Dynamic Tooltips / Mouseover

Tooltips can be a useful addition to reporting, often used to display additional context or information which you don’t want to have permanently visible in the main body of the report. When the user sees a value of interest they simply hover over the cell and a popup displays the additional detail. The additional information can be anything required, as long as it can be retrieved from an Excel cell (or direct from the cube). Examples could include some textual information or sales for the same period last year.

Implementing this in XLCubed reports is straightforward, albeit not immediately obvious. Tooltips are implemented using the XL3Link() formula, most commonly used for in-context navigation within a report, where the focus is moved from one sheet to another while passing a parameter. A special parameter, introduced in version 8.1, extends XL3Link() for tooltips as explained below.

The syntax for XL3Link is:

XL3Link( [LinkLocation], [FriendlyName], [LinkType], [Range1], [Value1],…, [Range13], [Value13] )

LinkLocation: where the focus would normally jump to on clicking the cell. This can be left blank if you just want a tooltip.

Friendlyname: what is displayed in the cell. This could be static text (“i”) or an Excel formula referencing other cells in the workbook as needed.

LinkType: can be left blank for Tooltips.

To specify a tooltip, set Range1 to the value “XL3Tooltip”, and Value1 to be the content you want displayed in the tooltip. Value1 can be static text or can reference other cells as required, which means you can display other values which are also dynamically retrieved from the cube based on slicer selections etc. If the report is variable in length, the formula can be added into an XLCubed grid calculation and the Value1 parameter could use a vlookup to ensure a match on the appropriate data element.

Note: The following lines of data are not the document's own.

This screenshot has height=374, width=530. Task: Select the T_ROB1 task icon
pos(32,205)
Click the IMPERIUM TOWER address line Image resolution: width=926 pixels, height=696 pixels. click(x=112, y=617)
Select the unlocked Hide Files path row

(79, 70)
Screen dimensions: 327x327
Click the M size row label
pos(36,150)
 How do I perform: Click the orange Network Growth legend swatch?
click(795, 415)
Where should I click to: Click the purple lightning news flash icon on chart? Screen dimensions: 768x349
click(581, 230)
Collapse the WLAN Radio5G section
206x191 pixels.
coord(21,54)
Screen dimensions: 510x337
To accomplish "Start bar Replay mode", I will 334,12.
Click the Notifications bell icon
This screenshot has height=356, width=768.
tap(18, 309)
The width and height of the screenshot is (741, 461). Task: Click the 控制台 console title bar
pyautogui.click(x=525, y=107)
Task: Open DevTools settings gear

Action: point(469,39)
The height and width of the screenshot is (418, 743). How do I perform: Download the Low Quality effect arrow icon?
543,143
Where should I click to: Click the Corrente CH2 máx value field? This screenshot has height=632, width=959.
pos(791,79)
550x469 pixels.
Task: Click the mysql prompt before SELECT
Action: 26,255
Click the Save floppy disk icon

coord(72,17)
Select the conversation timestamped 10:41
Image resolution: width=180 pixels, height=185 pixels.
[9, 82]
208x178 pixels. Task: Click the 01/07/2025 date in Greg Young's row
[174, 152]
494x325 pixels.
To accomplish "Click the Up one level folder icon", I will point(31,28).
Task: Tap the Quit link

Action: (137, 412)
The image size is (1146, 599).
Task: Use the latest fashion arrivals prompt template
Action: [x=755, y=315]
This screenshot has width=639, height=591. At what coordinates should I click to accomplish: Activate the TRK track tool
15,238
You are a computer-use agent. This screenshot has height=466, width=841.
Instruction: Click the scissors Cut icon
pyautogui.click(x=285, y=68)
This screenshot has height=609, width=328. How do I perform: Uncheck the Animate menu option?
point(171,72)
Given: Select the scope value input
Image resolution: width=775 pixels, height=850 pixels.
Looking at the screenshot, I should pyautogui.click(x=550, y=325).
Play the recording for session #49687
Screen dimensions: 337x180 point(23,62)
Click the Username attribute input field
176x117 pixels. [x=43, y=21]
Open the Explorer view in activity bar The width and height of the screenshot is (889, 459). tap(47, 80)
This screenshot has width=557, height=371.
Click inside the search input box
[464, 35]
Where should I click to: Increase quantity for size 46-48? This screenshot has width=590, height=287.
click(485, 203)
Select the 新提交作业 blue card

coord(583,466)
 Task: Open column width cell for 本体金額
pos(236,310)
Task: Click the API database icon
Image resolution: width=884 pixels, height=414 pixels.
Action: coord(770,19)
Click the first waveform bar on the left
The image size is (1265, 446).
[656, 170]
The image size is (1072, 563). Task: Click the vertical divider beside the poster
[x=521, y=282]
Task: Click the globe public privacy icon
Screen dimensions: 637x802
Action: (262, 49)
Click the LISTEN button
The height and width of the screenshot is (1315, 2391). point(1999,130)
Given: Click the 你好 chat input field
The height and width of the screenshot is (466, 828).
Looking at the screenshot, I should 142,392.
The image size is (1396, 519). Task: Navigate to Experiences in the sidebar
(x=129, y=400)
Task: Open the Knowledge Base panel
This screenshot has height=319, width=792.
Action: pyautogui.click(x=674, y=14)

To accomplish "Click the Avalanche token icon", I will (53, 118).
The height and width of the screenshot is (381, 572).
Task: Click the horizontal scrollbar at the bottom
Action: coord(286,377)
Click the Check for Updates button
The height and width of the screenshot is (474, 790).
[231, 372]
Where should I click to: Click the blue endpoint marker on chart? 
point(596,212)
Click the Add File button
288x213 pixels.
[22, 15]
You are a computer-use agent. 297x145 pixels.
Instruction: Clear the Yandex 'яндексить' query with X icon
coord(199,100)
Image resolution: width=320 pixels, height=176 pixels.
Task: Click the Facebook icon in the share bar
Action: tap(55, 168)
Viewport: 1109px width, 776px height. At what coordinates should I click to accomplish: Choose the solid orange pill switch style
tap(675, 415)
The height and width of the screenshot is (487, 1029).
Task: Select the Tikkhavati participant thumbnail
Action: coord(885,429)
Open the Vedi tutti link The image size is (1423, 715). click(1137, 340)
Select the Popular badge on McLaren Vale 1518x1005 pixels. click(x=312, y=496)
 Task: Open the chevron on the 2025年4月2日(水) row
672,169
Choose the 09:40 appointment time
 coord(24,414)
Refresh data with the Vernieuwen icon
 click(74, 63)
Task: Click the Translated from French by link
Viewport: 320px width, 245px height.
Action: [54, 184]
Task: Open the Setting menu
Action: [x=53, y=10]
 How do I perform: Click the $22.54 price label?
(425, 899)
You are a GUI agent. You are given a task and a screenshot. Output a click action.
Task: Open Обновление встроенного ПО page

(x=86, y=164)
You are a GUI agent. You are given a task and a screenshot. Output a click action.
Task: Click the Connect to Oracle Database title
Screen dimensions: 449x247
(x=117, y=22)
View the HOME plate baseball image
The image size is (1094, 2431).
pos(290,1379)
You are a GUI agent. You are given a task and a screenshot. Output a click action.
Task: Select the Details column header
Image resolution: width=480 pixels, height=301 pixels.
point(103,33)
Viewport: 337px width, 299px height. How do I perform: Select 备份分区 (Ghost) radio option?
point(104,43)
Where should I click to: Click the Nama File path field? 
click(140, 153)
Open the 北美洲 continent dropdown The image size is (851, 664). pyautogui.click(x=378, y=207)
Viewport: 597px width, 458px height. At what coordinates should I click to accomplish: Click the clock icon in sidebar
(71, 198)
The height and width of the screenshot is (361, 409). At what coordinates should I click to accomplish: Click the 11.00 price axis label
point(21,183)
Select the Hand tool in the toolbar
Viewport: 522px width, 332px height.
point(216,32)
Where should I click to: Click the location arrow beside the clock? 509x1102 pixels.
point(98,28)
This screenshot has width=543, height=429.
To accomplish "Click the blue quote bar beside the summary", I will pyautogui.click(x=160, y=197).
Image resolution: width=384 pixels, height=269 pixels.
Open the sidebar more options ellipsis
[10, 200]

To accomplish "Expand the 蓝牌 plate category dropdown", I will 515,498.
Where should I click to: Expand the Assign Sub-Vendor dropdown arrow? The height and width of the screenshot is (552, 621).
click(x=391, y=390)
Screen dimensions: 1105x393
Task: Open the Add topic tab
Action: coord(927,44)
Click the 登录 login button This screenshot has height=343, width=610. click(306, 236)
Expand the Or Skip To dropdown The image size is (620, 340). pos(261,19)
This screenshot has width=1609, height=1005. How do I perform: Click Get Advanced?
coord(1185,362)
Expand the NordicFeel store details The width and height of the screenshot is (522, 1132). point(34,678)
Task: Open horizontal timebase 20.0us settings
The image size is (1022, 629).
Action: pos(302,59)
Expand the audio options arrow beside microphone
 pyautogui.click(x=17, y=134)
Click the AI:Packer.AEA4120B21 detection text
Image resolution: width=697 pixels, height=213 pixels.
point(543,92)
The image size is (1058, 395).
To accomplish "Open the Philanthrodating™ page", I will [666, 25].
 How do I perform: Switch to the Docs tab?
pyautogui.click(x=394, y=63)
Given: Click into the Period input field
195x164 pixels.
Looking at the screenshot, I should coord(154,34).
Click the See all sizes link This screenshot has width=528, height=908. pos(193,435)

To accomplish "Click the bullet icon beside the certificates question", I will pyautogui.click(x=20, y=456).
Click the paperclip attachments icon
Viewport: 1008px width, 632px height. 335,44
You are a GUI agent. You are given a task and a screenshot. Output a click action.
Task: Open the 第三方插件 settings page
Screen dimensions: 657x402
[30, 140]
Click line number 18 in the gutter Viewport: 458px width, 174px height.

The simple example below shows the basic approach, and the result also works when published to XLCubed Web.

 

s1

The extended example below shows combining several additional data fields. The line breaks are achieved using Alt + Enter.

s2

Thanks to our colleague Norbert Engelhardt at pmOne who blogged on this point recently in German and prompted this piece, basically an English version of the original:

XLCubed Insights #4 – Mouseover Funktion in XLCubed Berichten

 

 

Cell-Linked Decomposition view

In displaying the key and often high level information required, many reports raise lots of additional questions in terms of why a specific number is ‘too high’ or ‘too low’, or how the number is comprised. XLCubed provides lots of ways for power users to further explore and visualise this, but in this blog we’ll take a look at one of the simplest and easiest to implement within a report – a cell-linked decomposition view, or a dynamic breakout.

The scenario below is a fairly straightforward Regional Sales report which will be deployed to management through XLCubed Web. When users click on a sales number for a specific region and month we want to provide them with a ranking to show the top 10 products which were contributing to that revenue. We provide a number of ways to achieve that but this is by far the simplest:

Select any of the values returned in the Grid and then either use the ‘Breakout’ option on the Grid Ribbon, or right click and choose XLCubed – Breakout Value. You now specify where to position the resulting breakout, which hierarchy to decompose the number by, at what level, and how many ranked items to show.

BODialog

 

In this example we’ve chosen the top 10 Products at the SubCategory level. The result is shown below. The green cell in the original grid is the cell the user has selected and is ‘tracked’, so when another cell in the grid is selected the breakout updates accordingly, meaning users can easily explore the makeup of their data.

 

BO Result1

 

The breakout result can be further decomposed by running another breakout, this time on the product subcategory. In the published example below we’ve run an additional breakout showing the top ranked products in the selected subcategory.